[SUPPLIED MATERIAL Boundary: Start]

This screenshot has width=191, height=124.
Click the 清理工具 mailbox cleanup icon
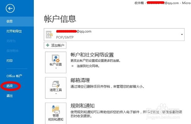click(56, 84)
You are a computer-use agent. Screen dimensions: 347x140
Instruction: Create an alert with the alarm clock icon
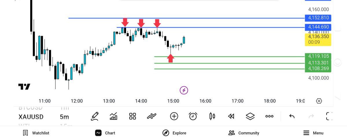click(x=193, y=116)
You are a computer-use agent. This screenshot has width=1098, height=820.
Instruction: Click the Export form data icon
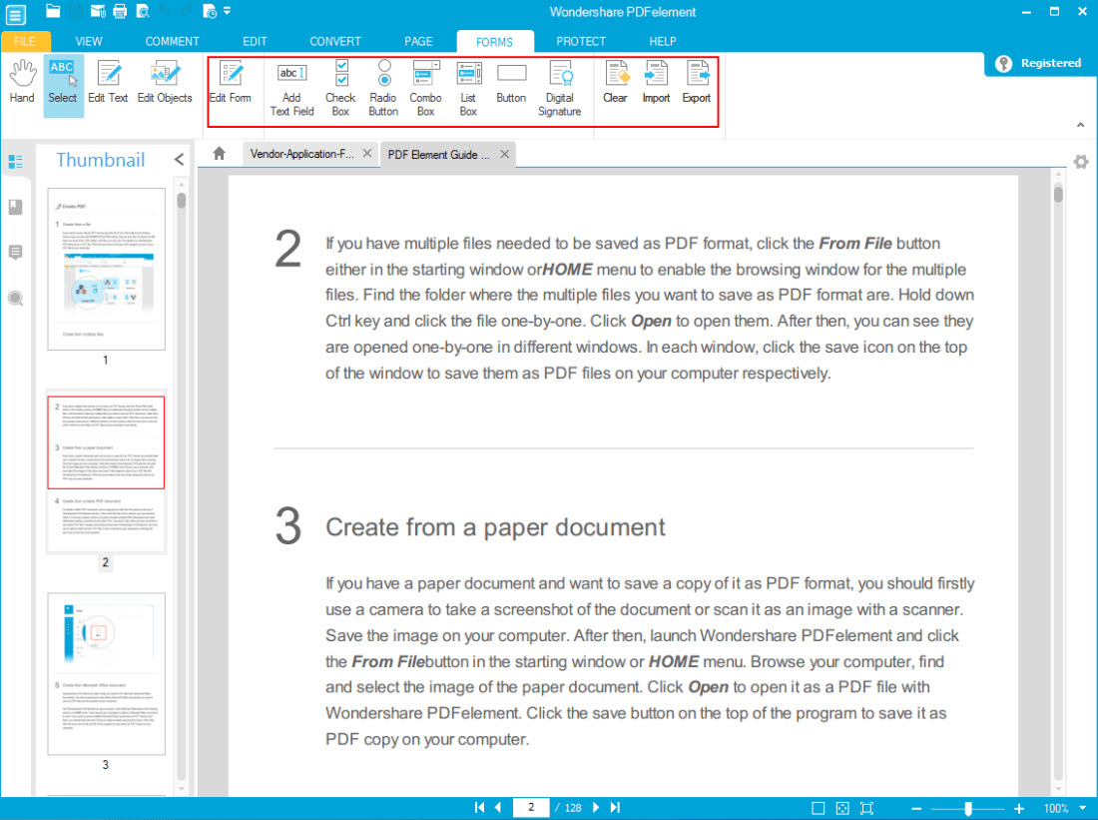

[SUPPLIED MATERIAL Boundary: End]

## PROBLEM
With "This" as the string to find, copy every line of the records that holds it.

## WRITTEN RESPONSE
This screenshot has width=191, height=124.
You are a computer-use agent. This screenshot has width=1098, height=820.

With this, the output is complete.